Inschriftenkatalog: Stadt Pforzheim

Katalogartikel in chronologischer Reihenfolge.

DI 57: Stadt Pforzheim (2003)

Nr. 239 Ev. Schloßkirche (Stiftskirche St. Michael) 1627

Beschreibung

Grabplatte der Barbara Markgräfin von Baden-Durlach, geborene Herzogin von Württemberg, und ihrer Tochter Christina. Im Chor im Boden. Hochrechteckige Platte aus rotem Sandstein mit schmalem, durch Ritzlinie abgetrenntem Rand; oben Ritzzeichnung einer Blüte mit Blattwerk. Im Feld Grabinschrift, beginnend unter einem Linienspiel. Die Platte wird von zwei schräglaufenden Brüchen durchzogen, unten fehlt ein Streifen mit den letzten Schriftzeilen (jetzt ausgebessert); mehrfach Verletzungen des Steins durch Schlageinwirkung (Buchstabenverlust).

Ergänzung der Inschrift nach Waag, GLA 47/46.

Maße: H. 188 (jetzt 147), B. 86, Bu. 3,6–4,6 cm.

Schriftart(en): Kapitalis.

© Stadtarchiv Pforzheim [1/1]

  1. ANNO (ET CETERA) M · D · LXXXXIII DEN / IV DECEMB(RIS) IST WEIILVNDT DIE / DVRCHLEICHTIG HOCHGEBOR=/NE FIIRSTIN VND FRAW, FRAW / BARBARA, MARGGRAVIN / ZV BADEN VND HACHBE[RG] / GEBOR(N)NE HERTZOGIN Z(V) [WIIR]=/TE(M)BERG (ET CETERA) GEBOREN; DEN VIII / MAII A(NN)Oa) . M . DC · XX . VIIb) . Z(V)Oa) STVO[T=]/GARTENa) IN GOTT VERSC[HIDEN] / VND HERNACH DEN X[XV IVLII] / ALHIE ZV PFORTZHE[IM BENE]/BENS EINEM [IVNGE]N [FREWLIN] / NAMENS CH[RIS]TINA MARG=/GRAVIN Z(V) BADE(N) VND HACH/BERG · WELCHES XLb) · WOCHEN / ALTT GEWESEN IN DISES GRAB / ZVSAME(N) GELEGET WORDE(N) / [VND] IST IH[R]E · F(ÜRSTLICHE) G(NADEN) ALT WORD/[EN X]XXIIIb) · IAHR · X[XII]b) · WOCHE(N) / [III TAG; DERO SEELEN / GOTT GNEDIG SEIE . AMEN .]

Kommentar

Barbara, geboren am 14. Dezember 1593, war die erste Gemahlin des jungen Markgrafen Friedrich V. von Baden-Durlach (1594–1659), der insgesamt fünfmal verheiratet war.

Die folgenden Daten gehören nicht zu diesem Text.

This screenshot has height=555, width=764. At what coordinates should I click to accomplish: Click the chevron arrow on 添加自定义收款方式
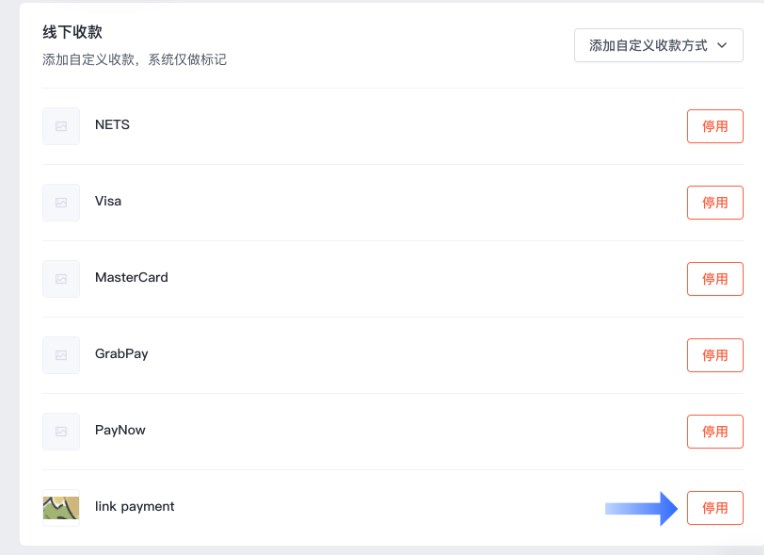click(x=722, y=45)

Sie war eine Tochter des Herzogs Friedrich von Württemberg und der Sibylla Prinzessin von Anhalt1. Der Tod hatte sie am 8. Mai 1627 in ihrer Heimat Stuttgart ereilt. Ihre Leiche wurde feierlich zunächst in das württembergische Schloß zu Leonberg, dann nach Pforzheim überführt und dort am 15. Juli zusammen mit einem inzwischen auch verstorbenen Töchterchen bestattet. Nach Franz Josef Herr soll der Sarg Barbaras nicht in der von Markgraf Georg Friedrich ausgebauten sog. „Alten Gruft“ beigesetzt, sondern – wie schon die älteren Markgrafen vor 1611 – wieder in einer eigens im Chor ausgemauerten Einzelgruft in die Erde gesenkt worden sein2. In der Tat wird der genaue Bestattungsort bezeichnet durch die Grabinschrift der Grabplatte, deren Text eindeutig von einem Grab spricht, in das Mutter und Kind geleget wurden. Barbara zu Ehren ist eine Leichenpredigt verfaßt und gedruckt worden. Die Partitur der Trauermusik, die der Hoforganist Eusebius Veit aus Anlaß von Barbaras Leichenfeier in Pforzheim komponierte, soll erhalten sein3.

Textkritischer Apparat

  1. Das O klein und hochgestellt.
  2. Durch Überstreichung mit Ausbuchtung nach oben hervorgehoben.

Anmerkungen

  1. Vgl. Europäische Stammtafeln NF I/2, Taf. 270, NF I/1, Taf. 125.
  2. Zur Geschichte der Gruft vgl. Einl. Kap. 3. 3.
  3. Vgl. Rott, Baden-Durlacher Hof 1917, 80, Anm. 1. Ferner Johann Georg Wibel (Vf.?), Serenissimae Principis ac Dominae Barbarae Marchionissae Badensis et Hochbergensis etc. funus. Durlaci 1628.

Nachweise

  1. Karlsruhe, GLA 47/47, Absterben, Fürstliche Grüfte o. J., fol. 4v.
  2. Karlsruhe, GLA 171/1514, Bürcklin, Diözesanbeschreibung 1737, fol. 11.
  3. Schoepflin, Historia Zaringo-Badensis IV, 1766, 276.
  4. Sachs, Marggravschaft IV, 1770, 611f.
  5. Karlsruhe, GLA 47/41, v. Beust 1802, Grab-Inschriften nr. XXI.
  6. Gehres, Pforzheim 1811, 4.
  7. Karlsruhe, GLA HFK 510, Herr, Collectanea Pforzheim 1830, fol. 26r nr. 16.
  8. Karlsruhe, GLA 47/46, Begräbnisse 19. Jh., Waag 1883, nr. XXI.
  9. KdmBadenIX/6, 179 nr. 16.
  10. Trost, Schloßkirche 1962, 49, 71 nr. 66.

Zitierhinweis:
DI 57, Stadt Pforzheim, Nr. 239 (Anneliese Seeliger-Zeiss), in: www.inschriften.net, urn:nbn:de:0238-di057h015k0023907.